┌─ TEXT BLOCK
Old MCN Blogs
David Poland

By David Poland poland@moviecitynews.com

Screening Gotham: June 30-July 2, 2006

A few of this weekend’s worthwhile cinematic goings-on around New York:
–You should know going into Andrew Berends’ Iraq documentary The Blood of My Brother (opening today at Cinema Village) that the film takes itself almost too seriously to bear. But if you will allow me, I intend that as a compliment. Rather than reiterate another 90 minutes of counteracting platitudes from Americans and Iraqis thrown together by war, Berends walks into the maw of the insurgency and just rolls tape. His overriding conceit tracks Ibrahim, a young Iraqi whose life implodes following his brother’s death at the hands of coalition forces. Split between his family responsibilities and a febrile drive for revenge, he considers joining the Shia uprising. But while Ibrahim hedges, Berends follows the ragtag Medhi Army into and out of mass protests, funerals, prayers and, ultimately, gun battles with American tanks and helicopters.

Medhi Army fighters from Sadr City take up arms in The Blood of My Brother (Photo: Andrew Berends)
└─
* EXERCISE:
In the film review, at which theater does The Blood of My Brother open? The listing that follows is separate material with no connection to the film review.
┌─ DATA SHOWN
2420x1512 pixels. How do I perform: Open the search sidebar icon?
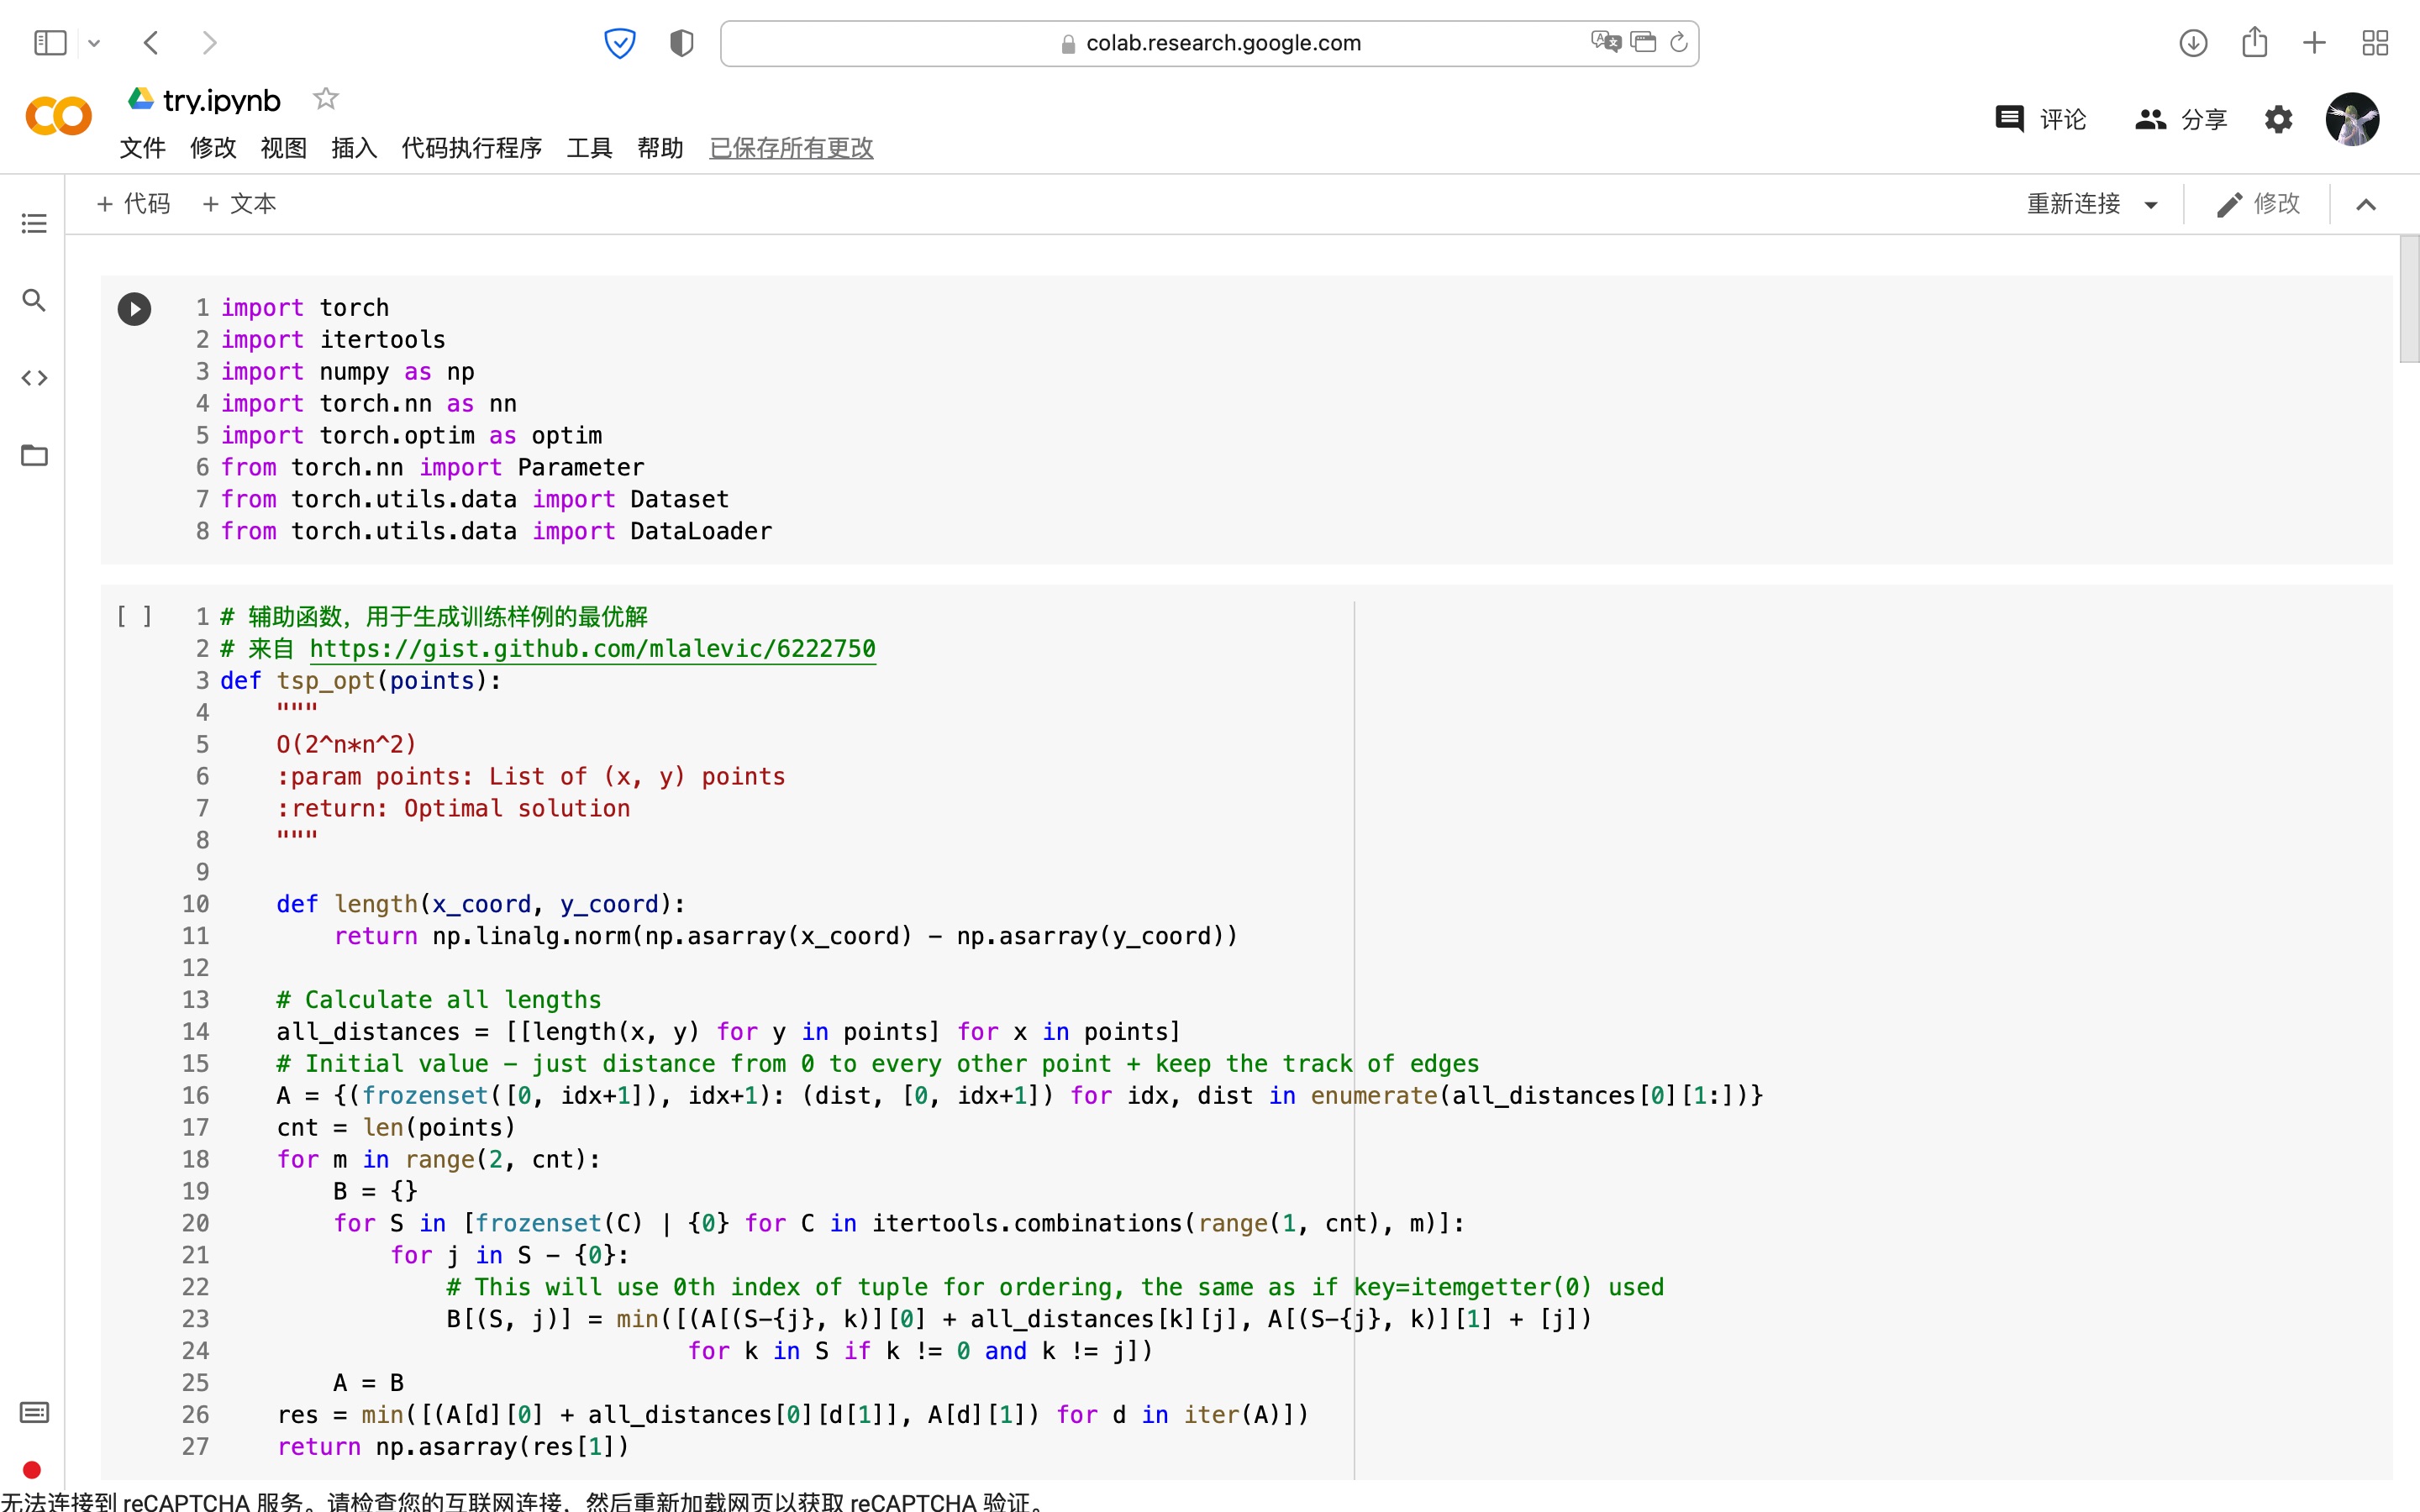click(x=34, y=300)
└─
* THE REPLY:
Cinema Village